Have a look at this:
Now put yourself into Norman’s shoes. You are born. You know nothing of life, but your early experiences of it are tough. Social services are aware of problems at home fairly early on, but as is the current aim, they try and support your family to keep you and your baby brother at home and safe. It doesn’t work, and they move you. But due to your lack of experience, you are only 2 years old after all, you don’t understand that this is for your own good, that home environment is all you know. You are placed with your foster family. New sounds, new sights, new smells… but you’re scared. They seem nice, they keep you clean and warm and fed… maybe this isn’t so bad for you and Marvin, you start to settle. But after 18 months, along come these two ladies and suddenly you have to remember to call your mama something else because one of these strangers is called mama now and they come to your house every day and they keep taking you to places, and they say you have a new bedroom but it doesn’t look like your bedroom and the scary thing seems to be happening all over again because there’s that social worker lady and then one day, you live in a different house again and you don’t see the other families any more.
Norman was three and a half years old when he came home to us, so all of this happened before then. And it doesn’t even go into the detail of his early years. Imagine then, getting settled into nursery then changing again. Getting settled into reception then changing again. New rules, new sights, new sounds, and then being asked to do difficult things like reading and writing and numbers, while your poor little five year old brain is whizzing with all of the changes and new things to remember and new faces.
Last year Norman’s teacher complimented his ability to notice new people as they entered the classroom, to be polite and say hello to them, his “social skills”. He is polite, we taught him to be. He comes across as confident with new people, and charming. But actually those social skills are hyper-vigilance. He notices the new people because he is assessing the threat they pose, are they coming to take him away, or hurt him? How lovely, then, that so many of the other children are blissfully unaware of the fact that anyone else has even entered the classroom.
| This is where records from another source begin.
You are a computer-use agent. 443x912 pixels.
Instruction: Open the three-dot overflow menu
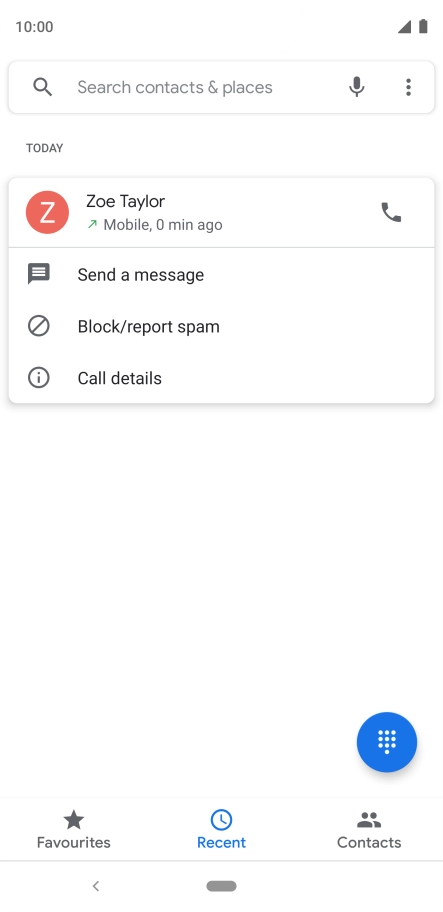click(x=408, y=87)
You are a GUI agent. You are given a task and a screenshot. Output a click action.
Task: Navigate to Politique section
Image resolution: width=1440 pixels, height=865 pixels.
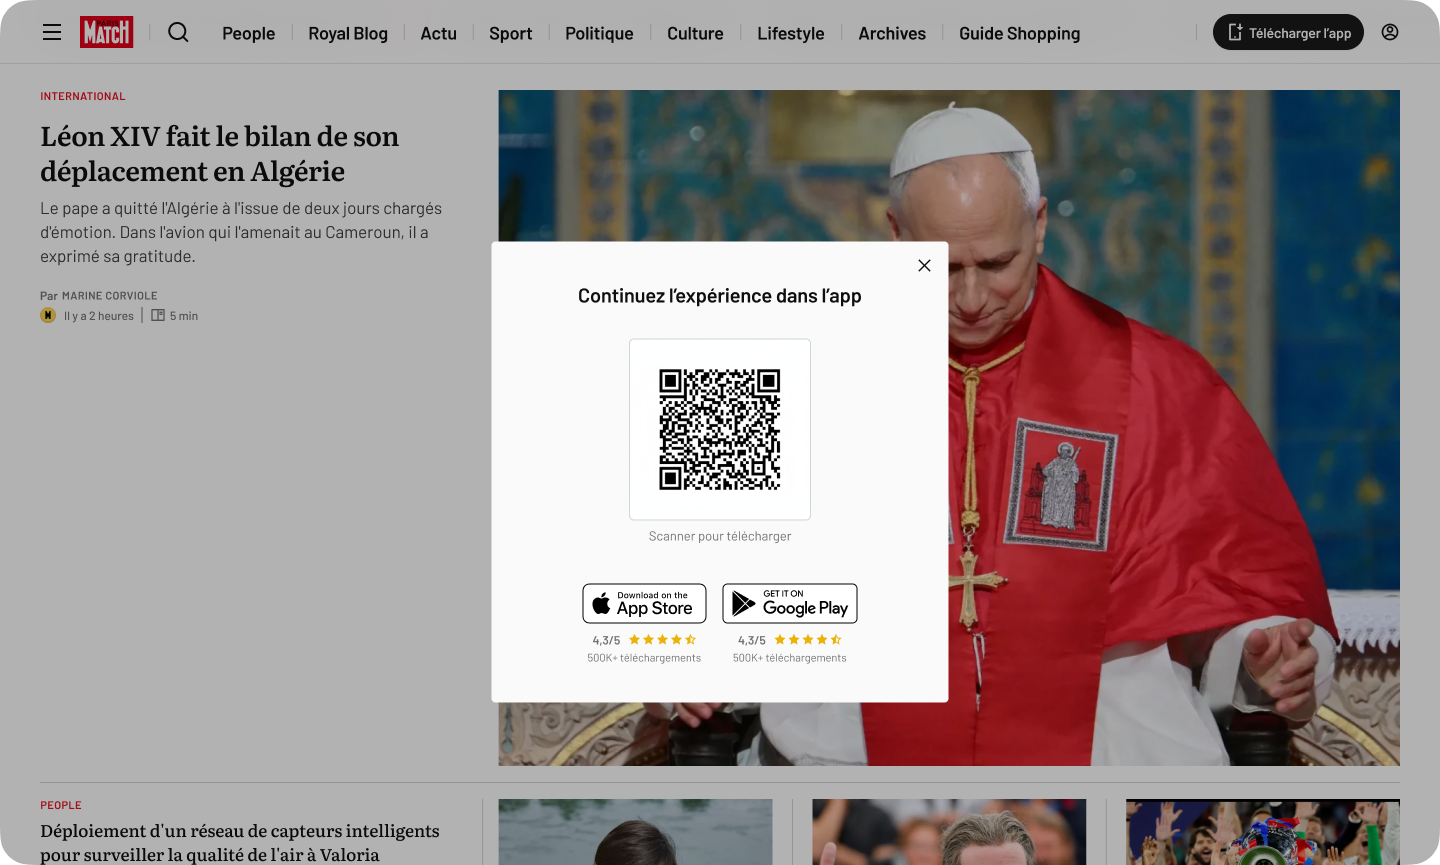tap(599, 33)
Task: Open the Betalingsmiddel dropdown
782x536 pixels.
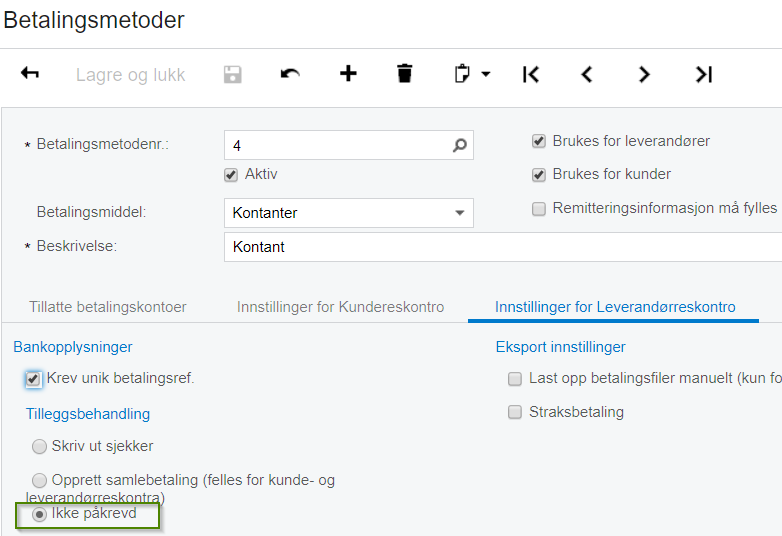Action: [460, 213]
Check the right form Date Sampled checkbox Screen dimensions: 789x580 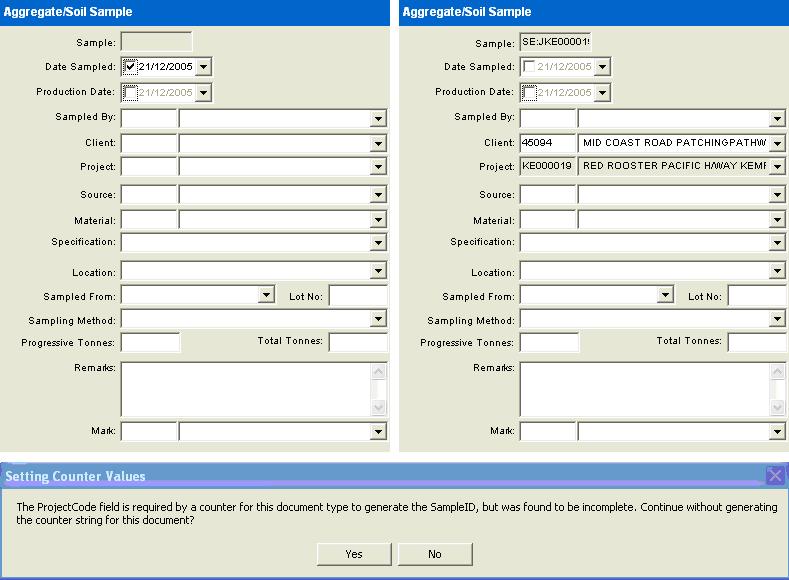(529, 67)
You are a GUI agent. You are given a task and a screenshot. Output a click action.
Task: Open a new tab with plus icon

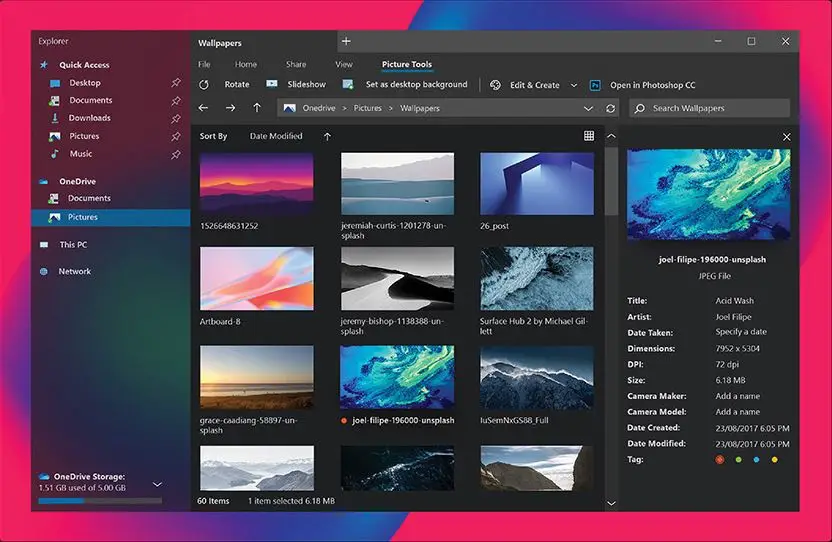pyautogui.click(x=346, y=42)
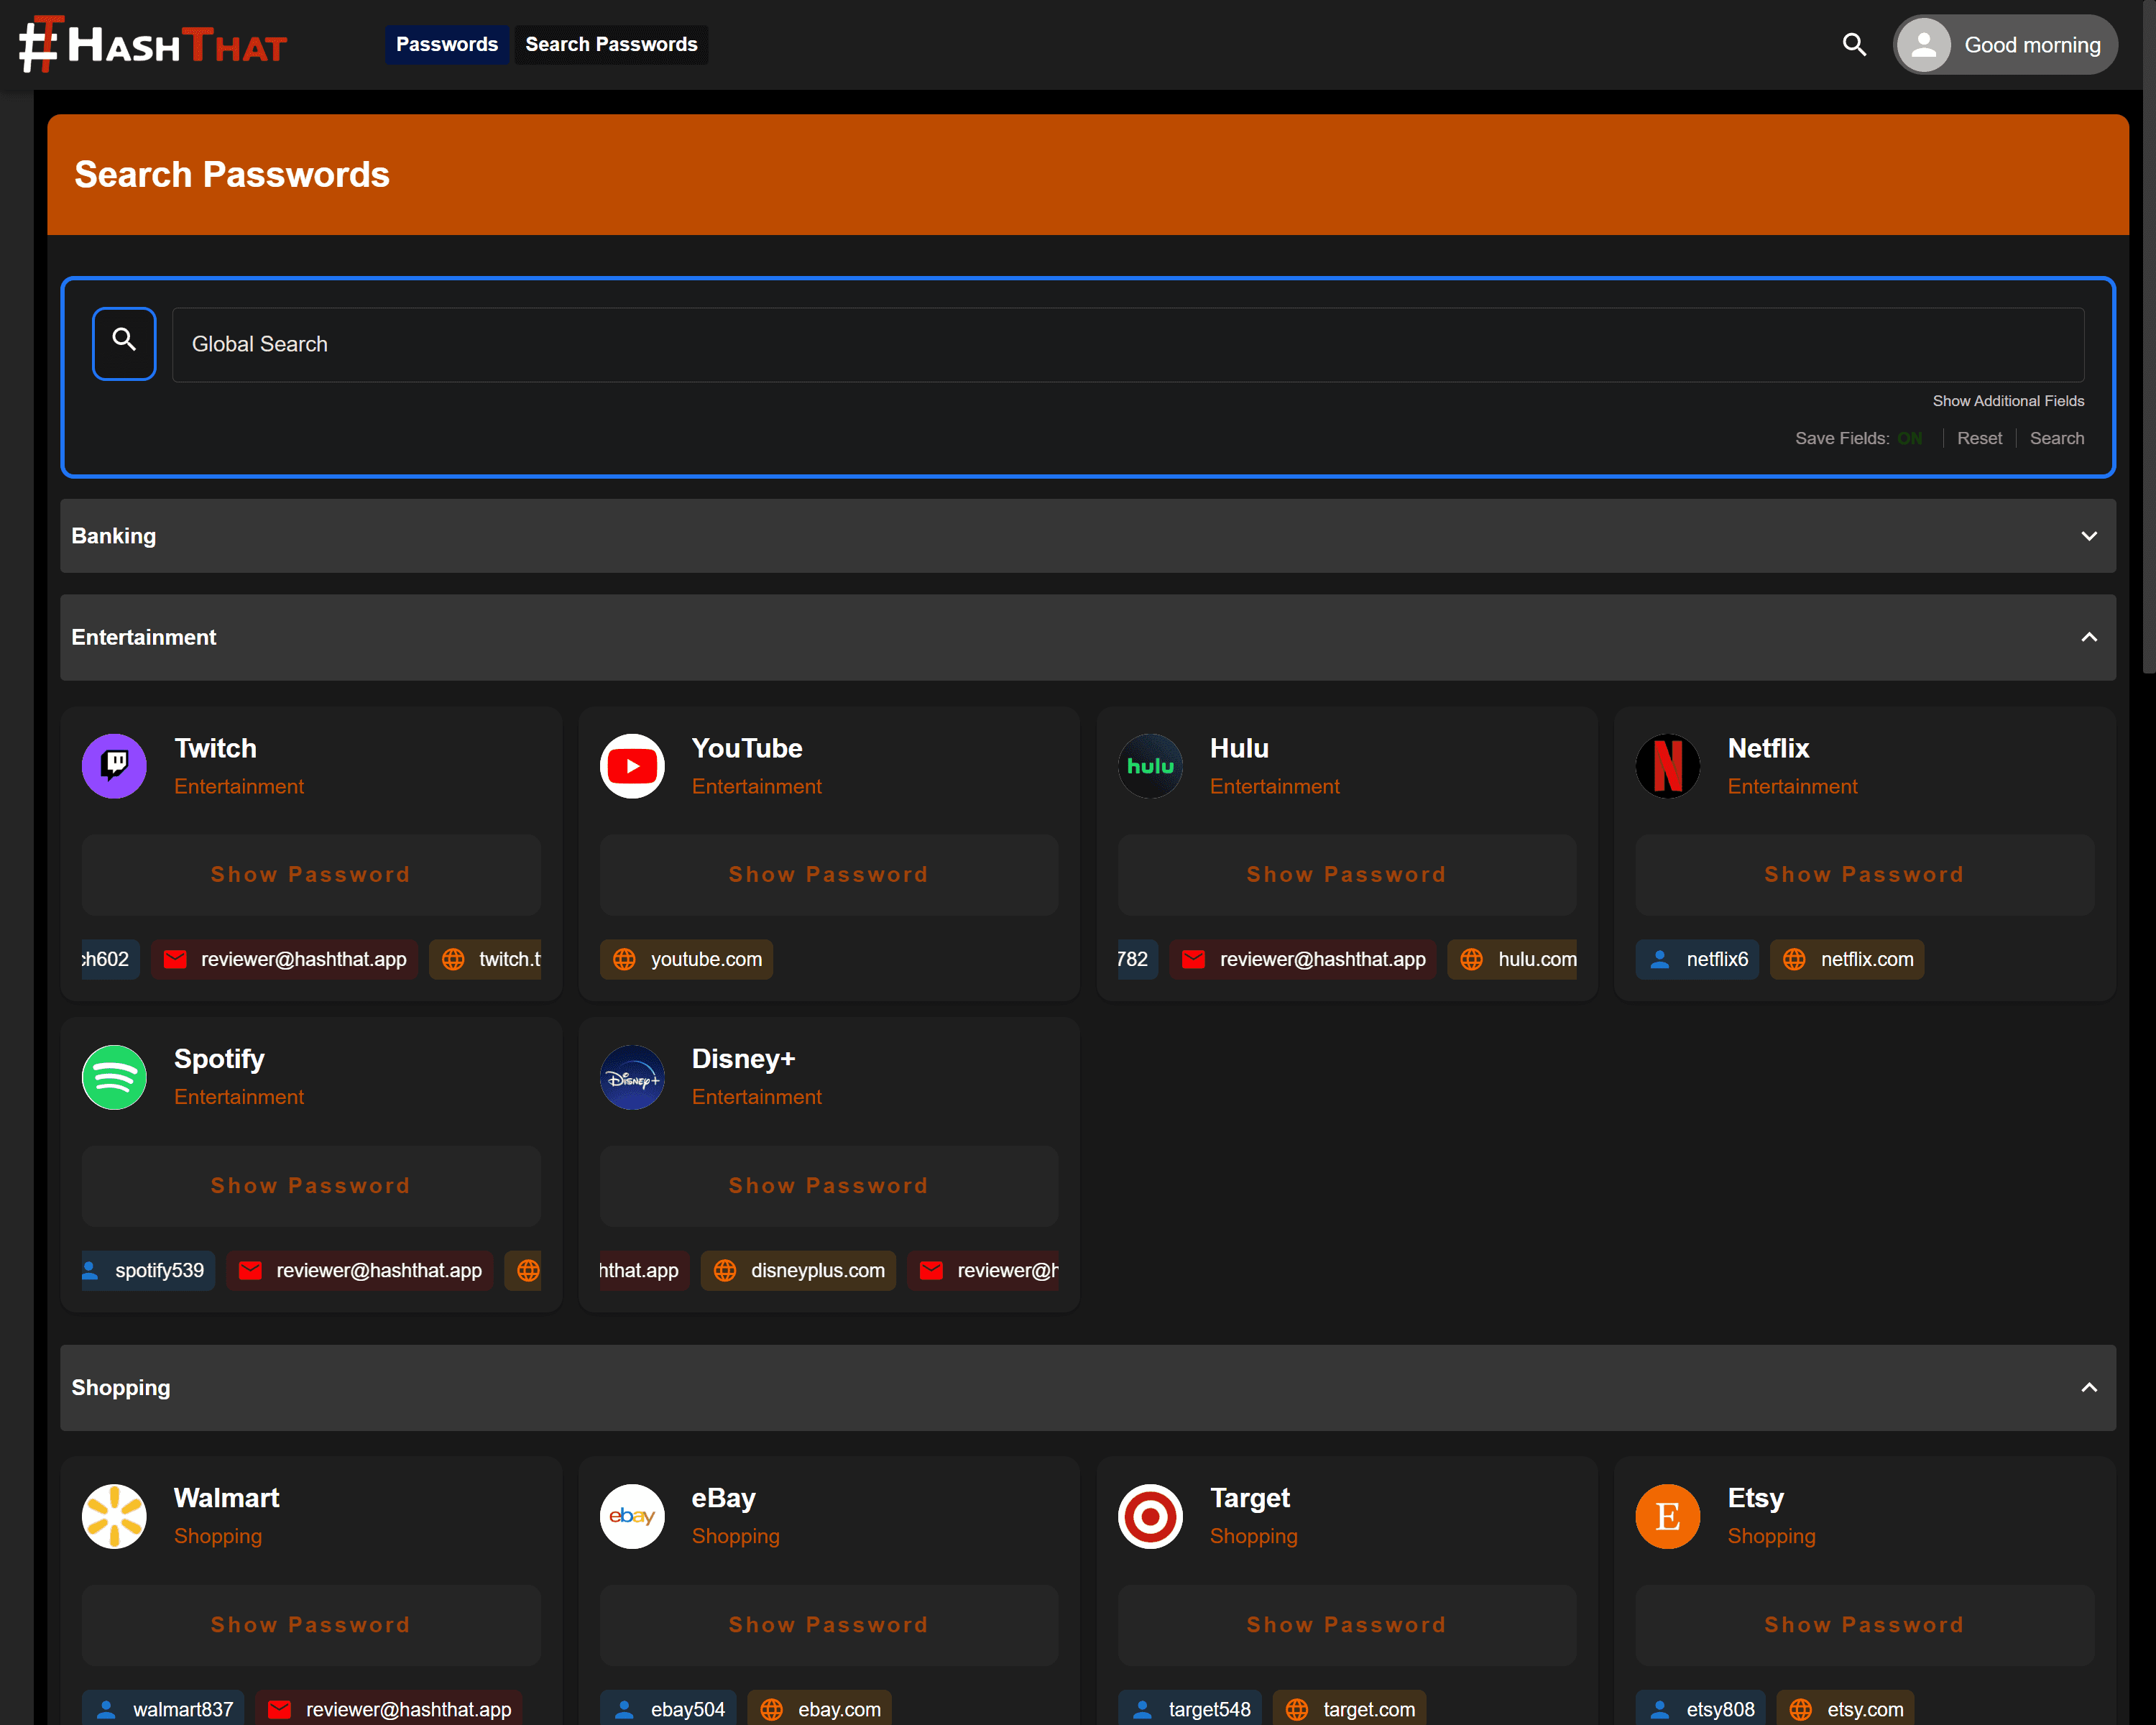Click the Spotify logo icon
The width and height of the screenshot is (2156, 1725).
coord(114,1077)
My little boy is scared. He goes to school and lashes out at other children over the smallest things, and it upsets me not only because I know other children are getting hurt, but because I understand that the reason for it is not malicious, but because he’s struggling so much to conform, to do his best work, but mostly just to feel safe in this world where grown ups can’t be trusted. So the next time your child comes out of school and tells you that “Norman did this” or “Norman did that” and you decide that Norman is a naughty boy and you tell your child not to play with him and you avoid my eyes in the playground and exclude me from your conversations, perhaps you should look a little bit deeper into a family that have been through a lot, and a little boy who, despite the beautiful smile, is afraid and needs love. If I sound angry today, it’s because I am.